Alberta-built satellite into space

EDMONTON - Who wouldn’t want to be part of space history?

That’s the bet behind an ambitious University of Alberta project to design, build, and launch the first made-in-Alberta satellite. With a team of 60 students working the technical side of the project, what’s now needed is $60,000 to get the satellite off the ground in 2015.

The fundraising campaign has moved online and anyone with at least five dollars can contribute, launching the university into a new era of philanthropy and space studies.

“We’re trying to make aerospace history in Alberta,” said Ian Mann, a physics professor at the university. “The idea was to reach out with the project, to touch not just the campus community or the Edmonton community, but the Alberta and even the Canadian community to share in the excitement of this opportunity.”

The public call for funds online, crowdfunding, has been used at universities for about three years, said O’Neil Outar, vice-president of advancement at the U of A. It allows scholars to tap into groups other than university alumni and reach those who might not be signing hefty donor cheques every year.

It’s getting “people who have a shared interest in making an impact but perhaps can’t make the big donation. But (they) are able to do it collectively,” Outar said. “We’re looking at funds for projects where relatively small dollars can have a huge impact.”

The donor call for the space weather satellite, for example, was mentioned through Aurora Watch, a list serve of 26,000 people who receive email alerts on the probability of seeing an aurora.

Outar said the crowdfunding model dates back more than a century, when public appeals were printed in newspapers to help complete the Statue of Liberty. Children sent in penny contributions.

View:  Waterloo-based Research and Peer Review Crowdfunding portal

In the social media age, attracting $5, $20, or $100 contributions isn’t a sure bet. The projects most successfully pitched to a crowd generally offer donors the chance to make a tangible impact. As an incentive for the space launch, for example, those who contribute $100 or more will have their names engraved on a nanochip that will accompany the satellite if it gets to take off.

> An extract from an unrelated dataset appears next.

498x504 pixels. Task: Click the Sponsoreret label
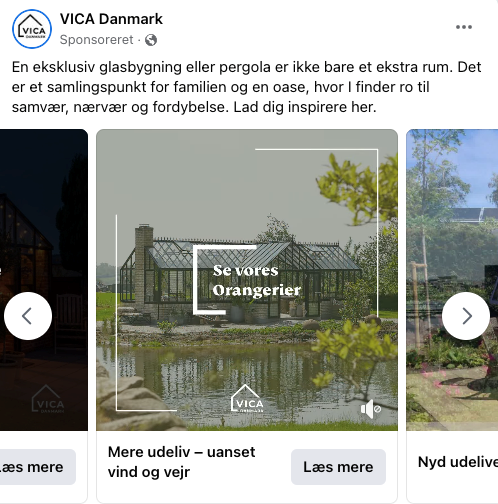(96, 40)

The U of A’s space weather satellite would launch with a swarm of 49 other satellites from a rocket in Brazil. The satellite would operate for three months, collecting data on space weather and how extreme events could affect global infrastructure.

“We’re interested in how the sun influences the outer atmosphere of the planet,” Mann said. “These big space storms that are driven by explosions on the sun can cause space radiation around our planet which can knock out satellites and also cause damage to ground-based infrastructure, including threatening power grids.”